Seine erste „echte“ Saison eröffnete nun der neue Vereinsvorsitzender Georg Weigl. Er dankte den Sponsoren, zu denen Kommunen und Unternehmer aus dem Mangfalltal, der Landkreis Rosenheim und die Regierung von Oberbayern gehören. Er würdigte auch die Vorstandschaft: „Ohne Sie alle wäre das umfangreiche Programm nicht möglich, könnten wir die Kultur im Mangfalltal nicht unterstützen.“

Ein Generationenwechsel beim Empfang

Nach zwei abgespeckten und trotzdem nicht ganz kulturlosen Corona-Jahren ging am Wochenende nun wieder ein Maxlrainer Kultursommer mit mehr als 20 Veranstaltungen an den Start. Traditionell gehört dazu auch der Sponsorenempfang, zu dem der Vereinsvorsitzende sowie Prinz und Prinzessin von Lobkowicz einladen. Auch hier gab es einen Generationswechsel, denn zum ersten Mal empfingen Prinz Peter und Prinzessin Helena von Lobkowicz die Gäste.
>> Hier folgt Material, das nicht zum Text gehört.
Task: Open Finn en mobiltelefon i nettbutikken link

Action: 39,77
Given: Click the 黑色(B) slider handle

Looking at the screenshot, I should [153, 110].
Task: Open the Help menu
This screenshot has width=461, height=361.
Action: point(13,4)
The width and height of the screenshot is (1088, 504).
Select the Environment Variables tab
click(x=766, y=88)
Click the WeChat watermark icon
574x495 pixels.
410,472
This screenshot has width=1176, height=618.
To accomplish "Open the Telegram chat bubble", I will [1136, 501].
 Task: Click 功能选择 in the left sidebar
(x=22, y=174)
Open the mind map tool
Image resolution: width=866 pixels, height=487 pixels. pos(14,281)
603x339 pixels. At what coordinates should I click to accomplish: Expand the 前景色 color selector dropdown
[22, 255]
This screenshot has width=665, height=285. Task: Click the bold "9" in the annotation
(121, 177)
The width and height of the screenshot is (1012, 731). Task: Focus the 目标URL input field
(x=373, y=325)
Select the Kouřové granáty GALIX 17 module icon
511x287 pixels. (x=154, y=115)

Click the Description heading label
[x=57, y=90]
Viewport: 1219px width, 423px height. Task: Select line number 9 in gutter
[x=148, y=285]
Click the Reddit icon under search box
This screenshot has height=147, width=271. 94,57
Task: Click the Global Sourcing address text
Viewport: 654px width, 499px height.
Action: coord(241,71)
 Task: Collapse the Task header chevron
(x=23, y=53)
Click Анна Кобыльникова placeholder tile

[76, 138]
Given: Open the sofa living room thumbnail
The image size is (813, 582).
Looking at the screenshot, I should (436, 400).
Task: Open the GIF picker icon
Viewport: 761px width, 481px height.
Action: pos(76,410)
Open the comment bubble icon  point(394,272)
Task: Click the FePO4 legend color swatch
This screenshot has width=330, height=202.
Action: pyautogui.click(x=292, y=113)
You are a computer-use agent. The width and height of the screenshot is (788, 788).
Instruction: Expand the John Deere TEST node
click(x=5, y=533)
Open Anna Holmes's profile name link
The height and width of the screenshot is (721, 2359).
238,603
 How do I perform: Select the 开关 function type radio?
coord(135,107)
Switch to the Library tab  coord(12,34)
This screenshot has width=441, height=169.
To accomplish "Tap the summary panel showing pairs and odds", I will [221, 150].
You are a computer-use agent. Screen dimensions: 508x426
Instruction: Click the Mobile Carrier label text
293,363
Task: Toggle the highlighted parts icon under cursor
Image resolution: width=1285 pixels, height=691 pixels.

Sind dankbar für die seit 22 Jahren währende kulturelle Vielfalt des Maxlrainer Kultursommers: (von links) Vereinsvorsitzender und Bürgermeister Georg Weigl, Elisabeth und Hans Schaberl, Bürgermeister der Gemeinde Feldkirchen-Westerham sowie Ehrenvorsitzender Sepp Ranner und seine Gattin Elisabeth.

Im Anschluss gab das Münchner Ärzteorchester in der Reithalle ein Benefizkonzert zugunsten der Malteser. Dr. Erich Prinz von Lobkowicz ist der Präsident des deutschen Malteserordens. Die Hilfsorganisation ist derzeit auch in der Ukrainehilfe aktiv. So wurden bereits 103 Hilfsgütertransporte in die Ukraine organisiert. In den Grenzgebieten der ukrainischen Anrainerstaaten nehmen die Malteser die ankommenden Kriegsflüchtlinge in Empfang. Dort erhalten die Schutzsuchenden Lebensmittel, warme Kleidung und Decken, werden medizinisch betreut und auf mögliche Unterkünfte verteilt. Soweit es möglich ist, leisten die Spezialisten der Malteser vor Ort psychologische Hilfe. In ganz Deutschland engagieren sich ehren- und hauptamtliche Malteser in der Hilfe für Geflüchtete aus der Ukraine.

40 Musiker des Münchner Ärzteorchesters – allesamt Amateurmusiker, die vor allem aus medizinischen Berufen kommen, präsentierten einen Auszug aus ihrem breit gefächerten sinfonischen Repertoire. Unter der künstlerischen Leitung von Miriam Haupt aus Moosach bei Glonn spielten die Musiker Werke von Ludwig van Beethoven, unter anderem die Ouvertüre zum Schauspiel „Egmont“, die Violinromanze Nr. 2 und die Sinfonie Nr. 3 „Eroica“. Als Solistin war Valerie Schweighofer zu erleben.